[Collected data]
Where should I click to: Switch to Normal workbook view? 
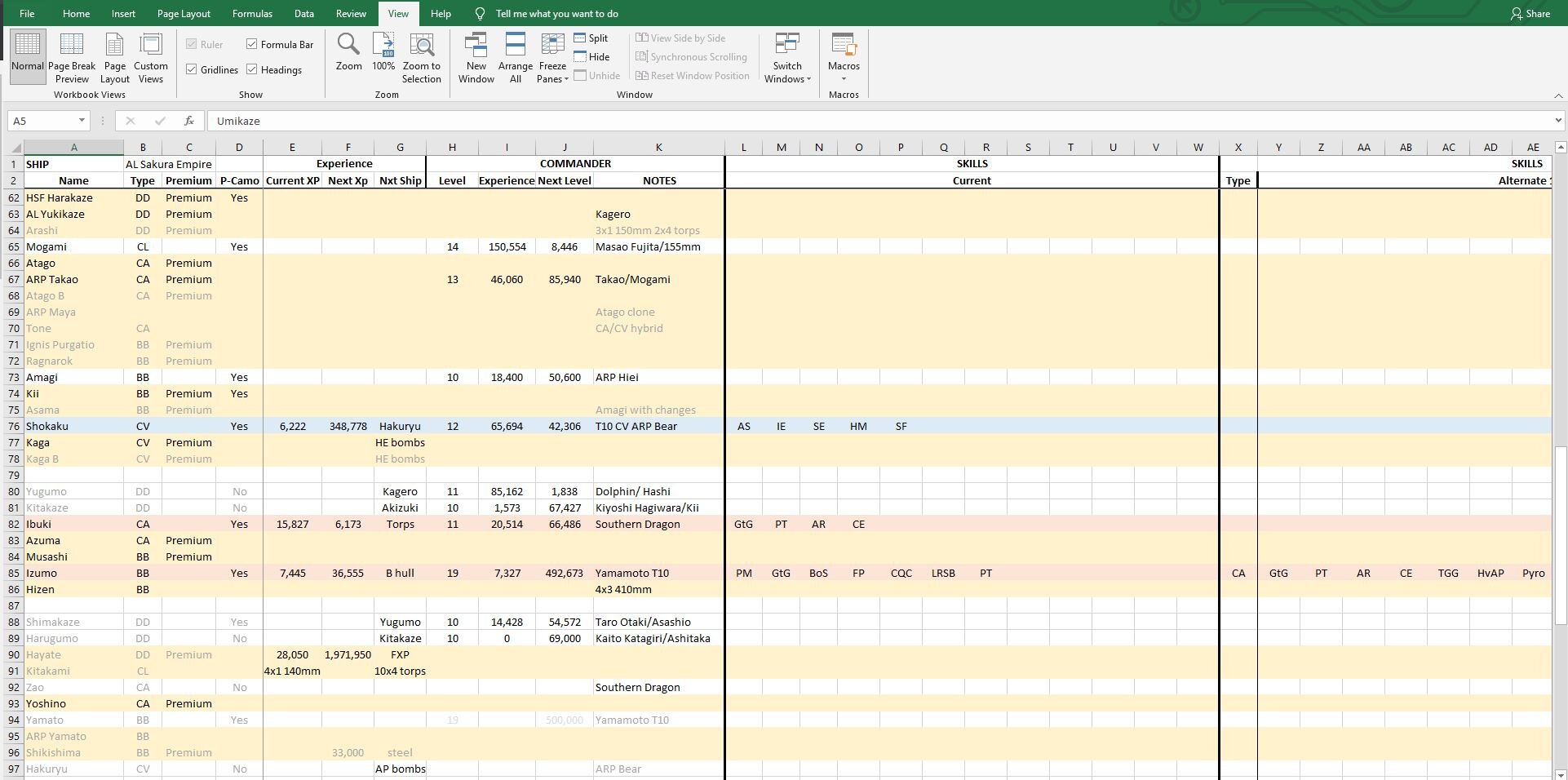(x=28, y=55)
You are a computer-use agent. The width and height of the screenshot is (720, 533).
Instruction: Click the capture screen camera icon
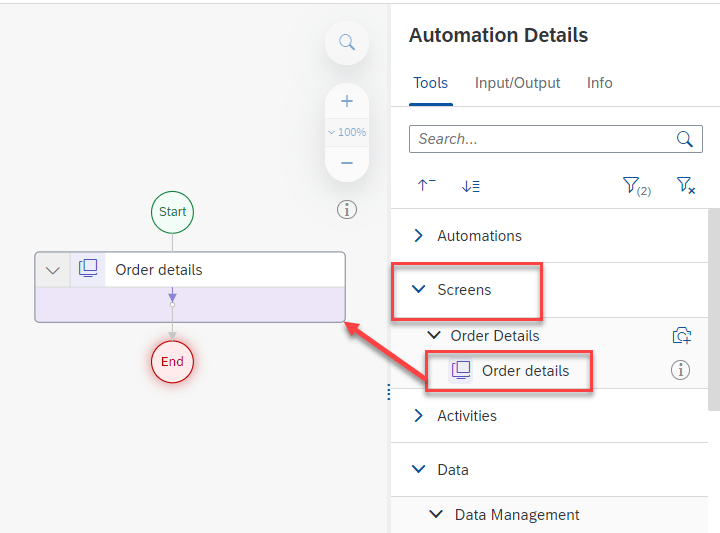681,336
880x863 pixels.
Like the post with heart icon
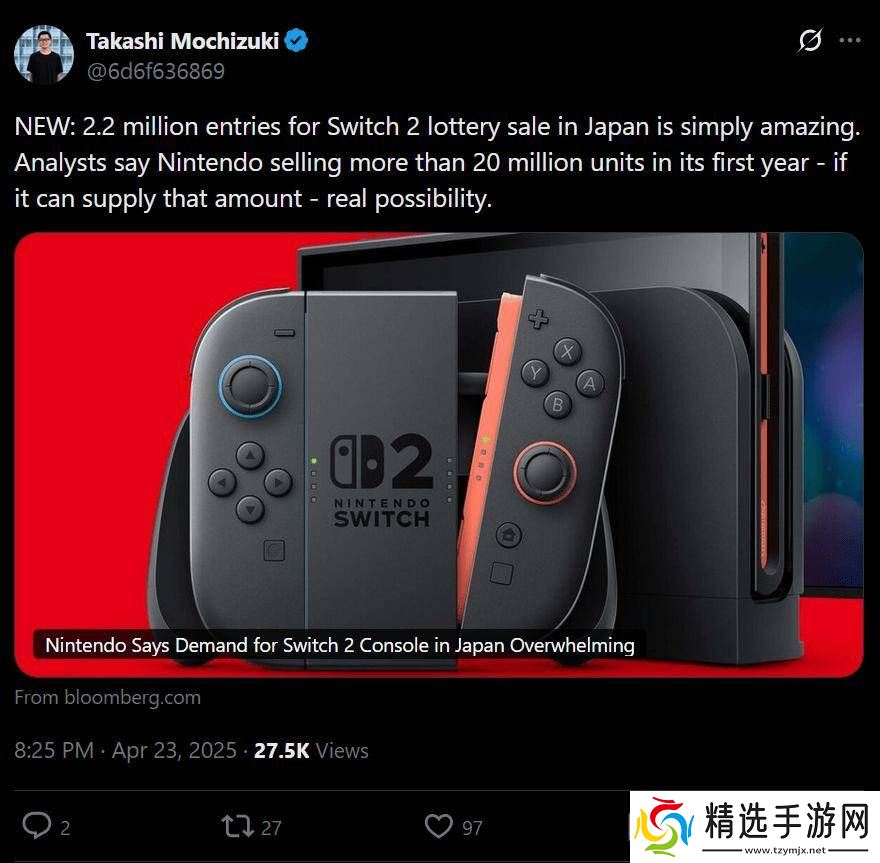click(438, 826)
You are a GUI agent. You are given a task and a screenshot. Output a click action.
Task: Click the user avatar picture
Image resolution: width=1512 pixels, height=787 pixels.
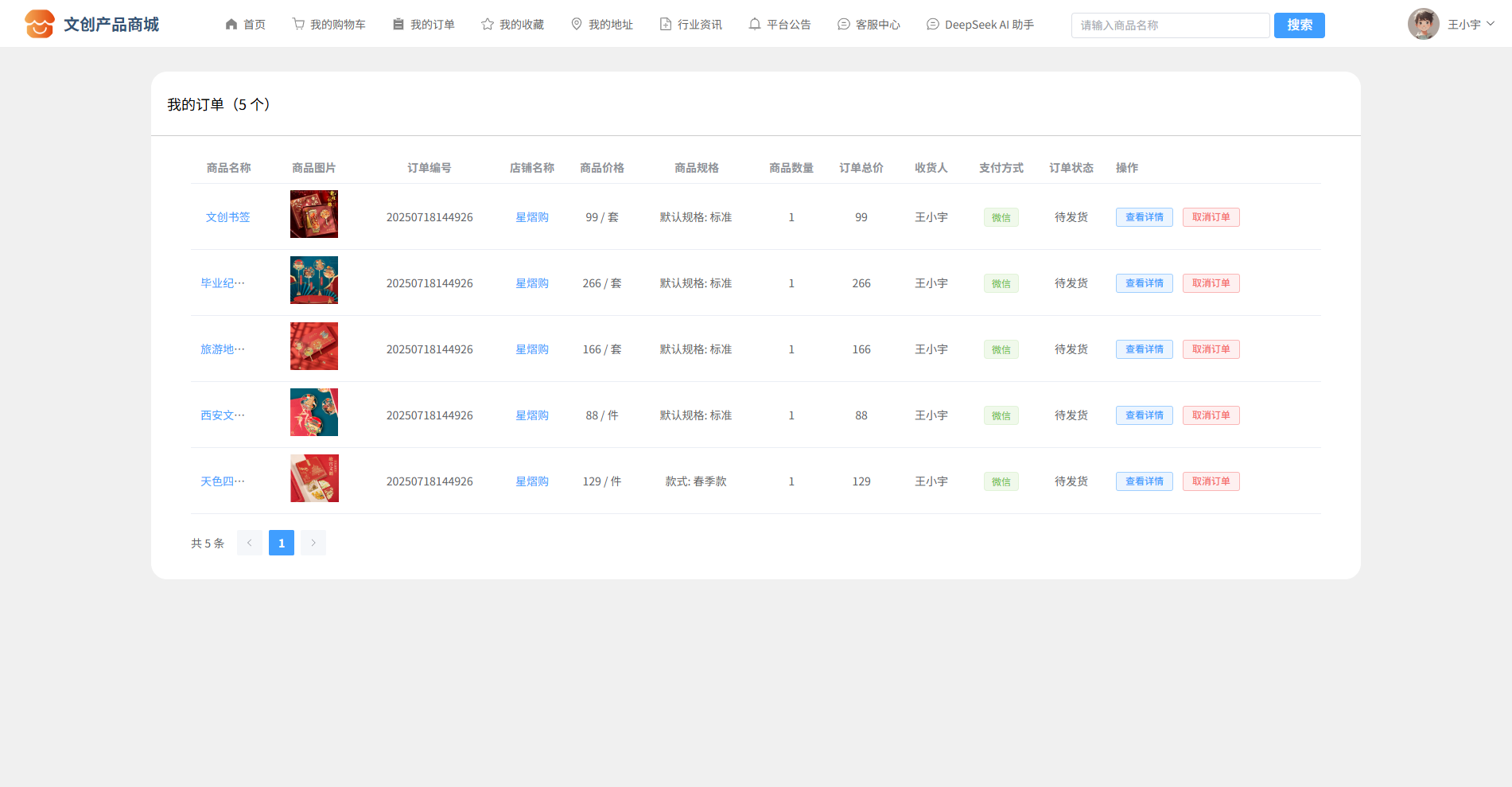coord(1423,25)
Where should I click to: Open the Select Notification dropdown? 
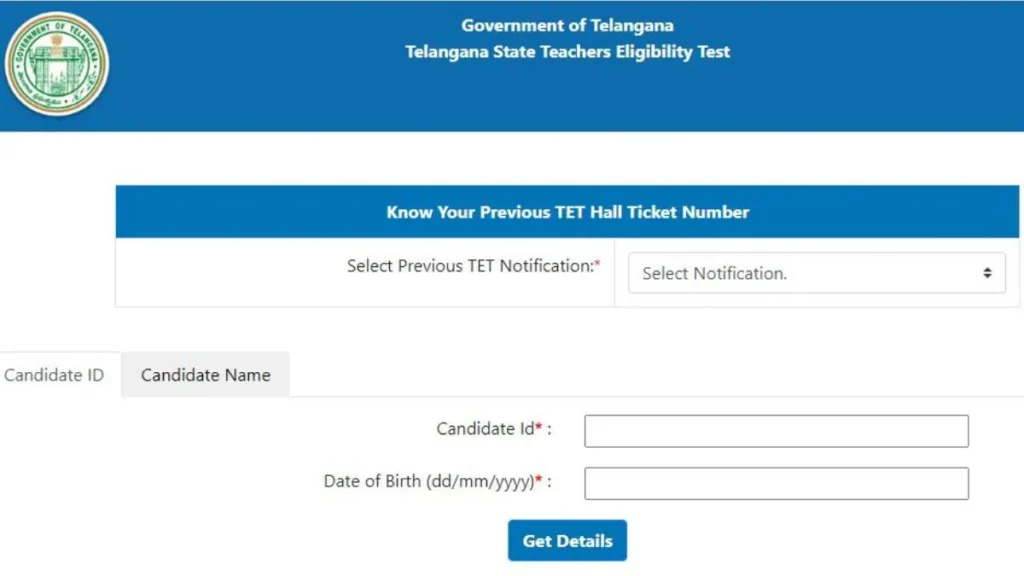click(816, 273)
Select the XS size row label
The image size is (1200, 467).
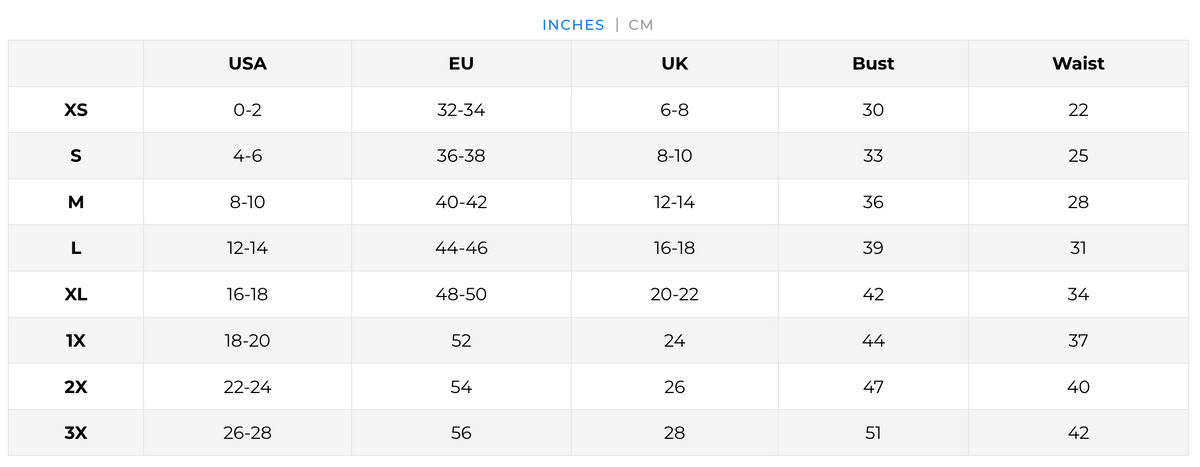pos(76,110)
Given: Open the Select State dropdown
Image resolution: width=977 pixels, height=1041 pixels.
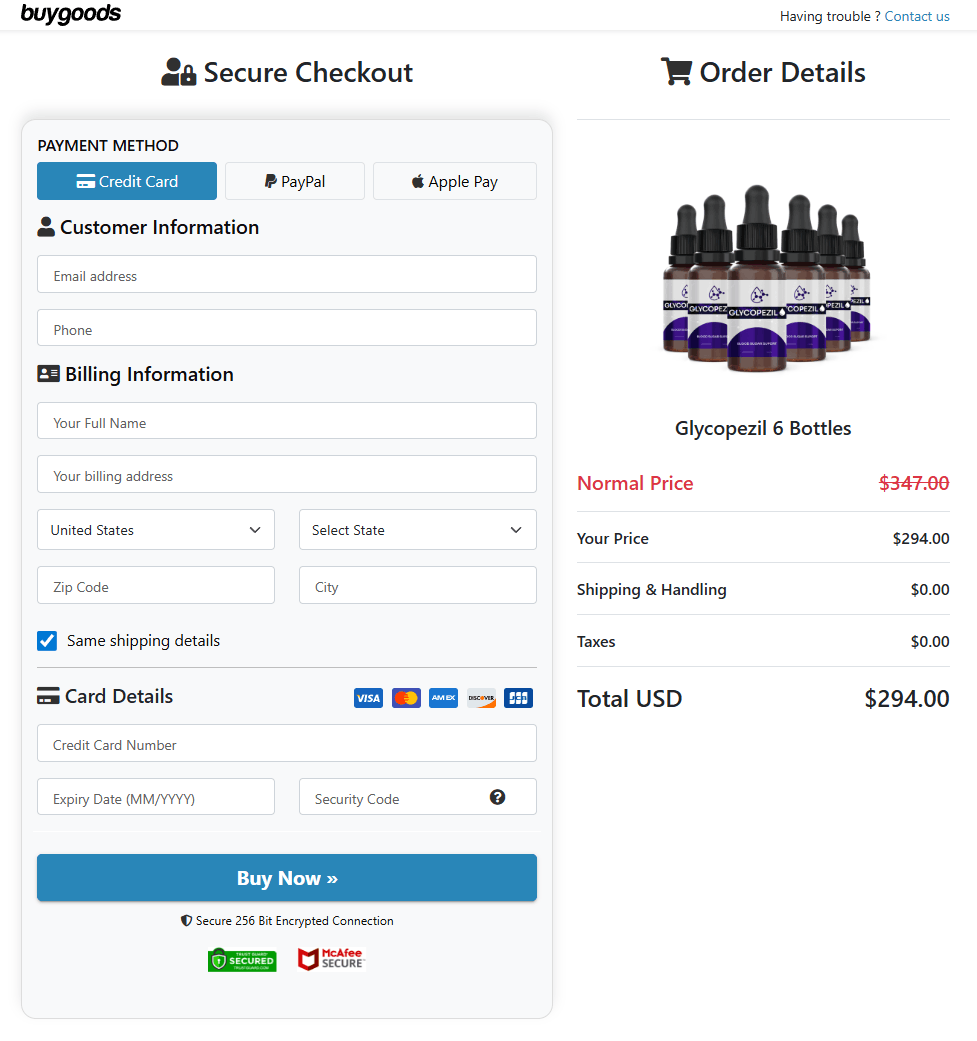Looking at the screenshot, I should tap(417, 529).
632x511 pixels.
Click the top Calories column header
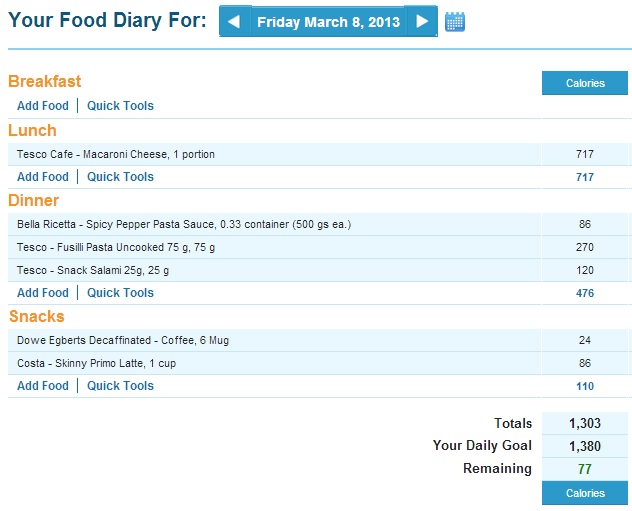point(585,83)
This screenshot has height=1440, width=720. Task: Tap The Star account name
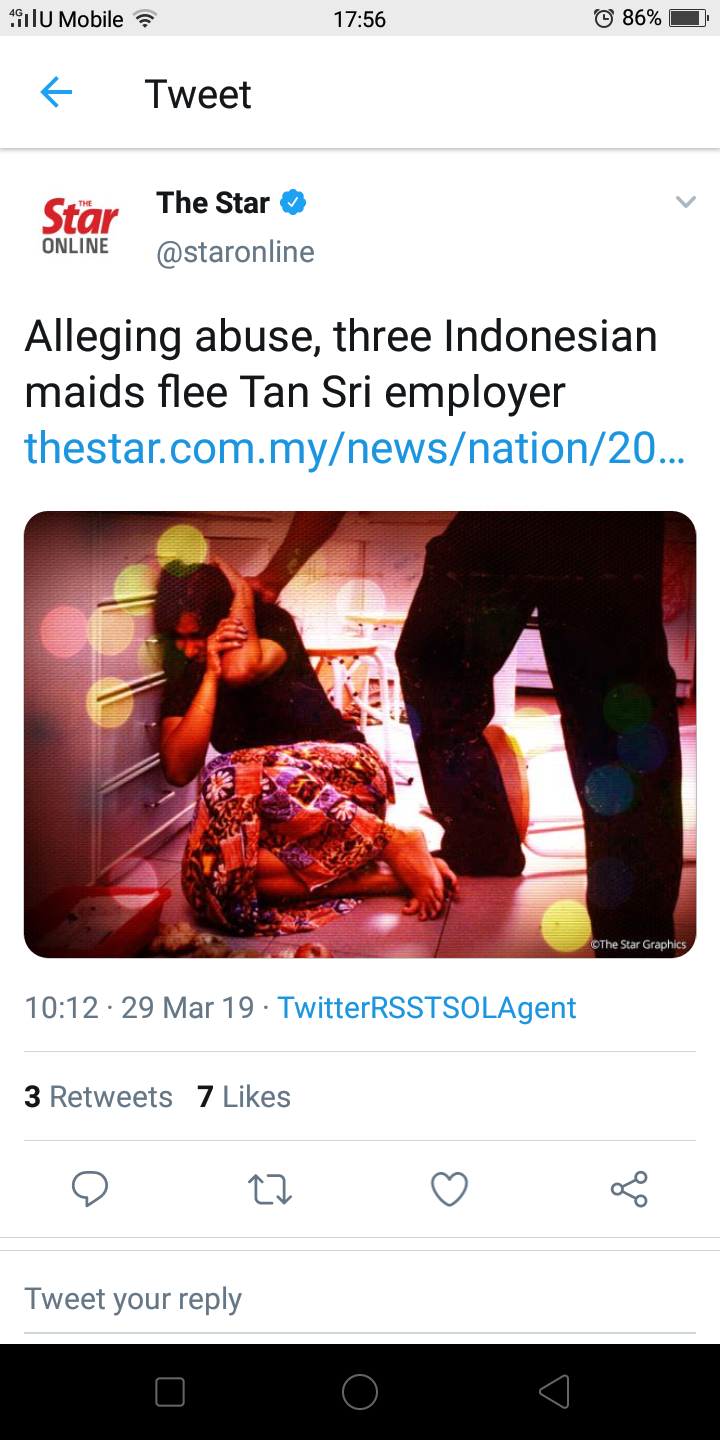point(213,202)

PROBLEM DETAILS: Look through the lines above and collect those with the word "agent".

WORKED SOLUTION:
You are a computer-use agent. The width and height of the screenshot is (720, 533).
You are a GUI agent. You are given a task and a screenshot. Output a click action.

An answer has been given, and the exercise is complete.